Goal | Copy out the lines exactly, starting with the line that contains "The height and width of the screenshot is (430, 920)." and continuing through the line that contains "[x=298, y=141]", both included.

─── Input records ───

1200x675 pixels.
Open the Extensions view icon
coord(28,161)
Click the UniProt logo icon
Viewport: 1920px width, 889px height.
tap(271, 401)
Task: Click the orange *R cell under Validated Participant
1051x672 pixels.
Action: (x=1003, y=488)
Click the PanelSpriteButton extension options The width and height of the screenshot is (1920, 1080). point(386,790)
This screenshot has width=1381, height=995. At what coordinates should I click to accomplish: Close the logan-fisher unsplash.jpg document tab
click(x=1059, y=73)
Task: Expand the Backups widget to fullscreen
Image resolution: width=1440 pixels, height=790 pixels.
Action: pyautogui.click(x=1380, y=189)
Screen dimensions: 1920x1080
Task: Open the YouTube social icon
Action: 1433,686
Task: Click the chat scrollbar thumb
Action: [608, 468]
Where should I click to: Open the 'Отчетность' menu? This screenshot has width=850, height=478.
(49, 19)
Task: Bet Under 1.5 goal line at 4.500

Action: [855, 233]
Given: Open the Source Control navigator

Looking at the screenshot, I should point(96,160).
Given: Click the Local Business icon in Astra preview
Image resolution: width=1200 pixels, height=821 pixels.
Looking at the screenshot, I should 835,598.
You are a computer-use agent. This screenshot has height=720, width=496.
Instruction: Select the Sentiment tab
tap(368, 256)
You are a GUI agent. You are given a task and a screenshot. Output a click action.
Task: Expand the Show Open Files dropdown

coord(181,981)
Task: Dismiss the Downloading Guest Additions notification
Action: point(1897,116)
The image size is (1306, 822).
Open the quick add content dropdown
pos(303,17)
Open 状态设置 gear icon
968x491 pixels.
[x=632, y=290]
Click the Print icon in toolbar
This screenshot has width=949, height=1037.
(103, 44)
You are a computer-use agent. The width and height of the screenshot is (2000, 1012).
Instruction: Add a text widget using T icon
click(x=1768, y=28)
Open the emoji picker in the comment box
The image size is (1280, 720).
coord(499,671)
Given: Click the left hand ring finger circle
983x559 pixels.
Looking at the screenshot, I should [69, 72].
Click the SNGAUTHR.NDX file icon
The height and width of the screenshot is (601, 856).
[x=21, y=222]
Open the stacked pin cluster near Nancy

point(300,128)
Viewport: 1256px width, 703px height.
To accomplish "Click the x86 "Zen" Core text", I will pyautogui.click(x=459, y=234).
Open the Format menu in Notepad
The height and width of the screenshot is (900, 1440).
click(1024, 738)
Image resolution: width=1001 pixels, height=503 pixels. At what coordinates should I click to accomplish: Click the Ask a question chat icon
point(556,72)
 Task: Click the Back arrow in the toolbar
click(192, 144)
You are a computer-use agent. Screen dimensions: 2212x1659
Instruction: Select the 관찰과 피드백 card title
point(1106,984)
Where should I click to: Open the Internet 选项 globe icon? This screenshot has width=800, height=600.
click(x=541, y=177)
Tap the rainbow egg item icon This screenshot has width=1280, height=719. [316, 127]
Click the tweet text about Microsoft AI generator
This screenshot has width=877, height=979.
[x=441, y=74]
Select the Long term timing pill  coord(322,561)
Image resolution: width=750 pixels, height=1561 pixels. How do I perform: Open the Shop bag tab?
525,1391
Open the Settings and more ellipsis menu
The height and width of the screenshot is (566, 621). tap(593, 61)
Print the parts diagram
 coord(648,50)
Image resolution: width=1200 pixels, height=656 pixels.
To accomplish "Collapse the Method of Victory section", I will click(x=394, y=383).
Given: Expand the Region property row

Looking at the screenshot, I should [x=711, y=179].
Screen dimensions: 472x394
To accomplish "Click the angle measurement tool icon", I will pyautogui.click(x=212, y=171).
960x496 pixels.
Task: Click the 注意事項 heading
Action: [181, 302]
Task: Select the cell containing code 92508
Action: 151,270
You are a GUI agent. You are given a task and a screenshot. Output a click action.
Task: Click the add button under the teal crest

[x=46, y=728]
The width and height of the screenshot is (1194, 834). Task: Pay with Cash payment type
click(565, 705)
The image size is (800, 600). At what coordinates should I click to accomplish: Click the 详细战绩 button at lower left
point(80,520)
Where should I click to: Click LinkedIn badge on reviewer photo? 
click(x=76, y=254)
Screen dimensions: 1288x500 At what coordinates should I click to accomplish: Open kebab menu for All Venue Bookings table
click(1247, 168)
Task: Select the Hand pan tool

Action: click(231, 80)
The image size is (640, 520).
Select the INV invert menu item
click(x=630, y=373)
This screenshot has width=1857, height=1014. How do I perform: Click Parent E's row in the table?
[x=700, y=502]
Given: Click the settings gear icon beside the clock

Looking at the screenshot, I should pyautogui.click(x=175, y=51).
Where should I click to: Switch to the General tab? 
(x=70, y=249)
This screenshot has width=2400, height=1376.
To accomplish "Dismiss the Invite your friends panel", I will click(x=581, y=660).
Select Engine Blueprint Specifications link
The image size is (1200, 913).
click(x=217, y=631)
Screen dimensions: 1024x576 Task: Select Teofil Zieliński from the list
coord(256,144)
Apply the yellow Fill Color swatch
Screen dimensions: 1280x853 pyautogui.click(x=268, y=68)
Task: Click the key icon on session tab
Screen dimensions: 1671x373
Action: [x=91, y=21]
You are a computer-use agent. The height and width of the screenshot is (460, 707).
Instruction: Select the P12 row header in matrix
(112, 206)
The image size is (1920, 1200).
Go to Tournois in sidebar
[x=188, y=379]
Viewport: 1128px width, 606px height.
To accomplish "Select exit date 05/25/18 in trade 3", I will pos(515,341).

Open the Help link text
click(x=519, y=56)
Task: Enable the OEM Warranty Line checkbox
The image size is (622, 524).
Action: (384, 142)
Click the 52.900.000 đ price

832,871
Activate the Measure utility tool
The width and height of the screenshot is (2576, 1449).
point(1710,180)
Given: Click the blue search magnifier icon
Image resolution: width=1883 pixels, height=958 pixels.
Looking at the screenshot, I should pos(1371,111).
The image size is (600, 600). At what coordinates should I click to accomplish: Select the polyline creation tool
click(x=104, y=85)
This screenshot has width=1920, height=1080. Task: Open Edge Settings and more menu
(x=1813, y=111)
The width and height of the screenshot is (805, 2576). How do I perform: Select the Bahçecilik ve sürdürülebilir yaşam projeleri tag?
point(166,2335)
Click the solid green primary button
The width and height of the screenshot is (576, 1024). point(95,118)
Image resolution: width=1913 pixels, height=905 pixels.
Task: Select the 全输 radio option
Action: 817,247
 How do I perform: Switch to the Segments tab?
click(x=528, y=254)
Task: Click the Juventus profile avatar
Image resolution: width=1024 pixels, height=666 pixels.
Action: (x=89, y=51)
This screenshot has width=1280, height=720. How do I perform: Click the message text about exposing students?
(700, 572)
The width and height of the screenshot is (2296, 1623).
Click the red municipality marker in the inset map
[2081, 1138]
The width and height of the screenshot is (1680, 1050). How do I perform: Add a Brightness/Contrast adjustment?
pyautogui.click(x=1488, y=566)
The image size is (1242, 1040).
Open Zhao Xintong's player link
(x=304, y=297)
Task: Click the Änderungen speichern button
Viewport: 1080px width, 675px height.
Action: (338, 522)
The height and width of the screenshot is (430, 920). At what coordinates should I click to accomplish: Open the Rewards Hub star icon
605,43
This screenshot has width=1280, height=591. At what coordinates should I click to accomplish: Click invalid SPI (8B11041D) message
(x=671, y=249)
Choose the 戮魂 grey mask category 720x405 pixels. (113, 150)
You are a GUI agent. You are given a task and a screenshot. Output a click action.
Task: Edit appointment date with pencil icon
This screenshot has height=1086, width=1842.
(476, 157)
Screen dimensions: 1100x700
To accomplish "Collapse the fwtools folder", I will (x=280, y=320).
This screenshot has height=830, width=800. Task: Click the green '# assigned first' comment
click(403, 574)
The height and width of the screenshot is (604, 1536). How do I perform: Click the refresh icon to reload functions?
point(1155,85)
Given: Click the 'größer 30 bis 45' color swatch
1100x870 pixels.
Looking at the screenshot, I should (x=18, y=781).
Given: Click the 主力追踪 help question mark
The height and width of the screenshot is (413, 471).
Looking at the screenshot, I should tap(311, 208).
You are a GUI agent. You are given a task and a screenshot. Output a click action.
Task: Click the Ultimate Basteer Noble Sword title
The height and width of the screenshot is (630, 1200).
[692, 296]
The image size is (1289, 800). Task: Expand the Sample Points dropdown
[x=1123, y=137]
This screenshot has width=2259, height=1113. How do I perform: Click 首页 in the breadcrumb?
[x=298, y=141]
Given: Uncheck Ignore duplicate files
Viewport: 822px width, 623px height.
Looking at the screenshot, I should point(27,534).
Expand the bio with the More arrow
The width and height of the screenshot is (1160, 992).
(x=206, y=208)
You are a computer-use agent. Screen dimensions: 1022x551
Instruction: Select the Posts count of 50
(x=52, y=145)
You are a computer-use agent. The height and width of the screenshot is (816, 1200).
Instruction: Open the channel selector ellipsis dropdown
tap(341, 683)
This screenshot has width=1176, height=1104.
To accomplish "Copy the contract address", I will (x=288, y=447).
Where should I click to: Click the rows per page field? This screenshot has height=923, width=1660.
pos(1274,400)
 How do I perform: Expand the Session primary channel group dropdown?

───

Answer below |
The height and width of the screenshot is (430, 920). At what coordinates should I click to accomplish: Open the Rewards Hub star icon
605,43
This screenshot has width=1280, height=591. At what coordinates should I click to accomplish: Click invalid SPI (8B11041D) message
(x=671, y=249)
Choose the 戮魂 grey mask category 720x405 pixels. (113, 150)
You are a GUI agent. You are given a task and a screenshot. Output a click action.
Task: Edit appointment date with pencil icon
This screenshot has height=1086, width=1842.
(476, 157)
Screen dimensions: 1100x700
To accomplish "Collapse the fwtools folder", I will (x=280, y=320).
This screenshot has height=830, width=800. Task: Click the green '# assigned first' comment
click(403, 574)
The height and width of the screenshot is (604, 1536). How do I perform: Click the refresh icon to reload functions?
point(1155,85)
Given: Click the 'größer 30 bis 45' color swatch
1100x870 pixels.
Looking at the screenshot, I should (x=18, y=781).
Given: Click the 主力追踪 help question mark
The height and width of the screenshot is (413, 471).
Looking at the screenshot, I should tap(311, 208).
You are a GUI agent. You are given a task and a screenshot. Output a click action.
Task: Click the Ultimate Basteer Noble Sword title
The height and width of the screenshot is (630, 1200).
[692, 296]
The image size is (1289, 800). Task: Expand the Sample Points dropdown
[x=1123, y=137]
This screenshot has width=2259, height=1113. How do I perform: Click 首页 in the breadcrumb?
[x=298, y=141]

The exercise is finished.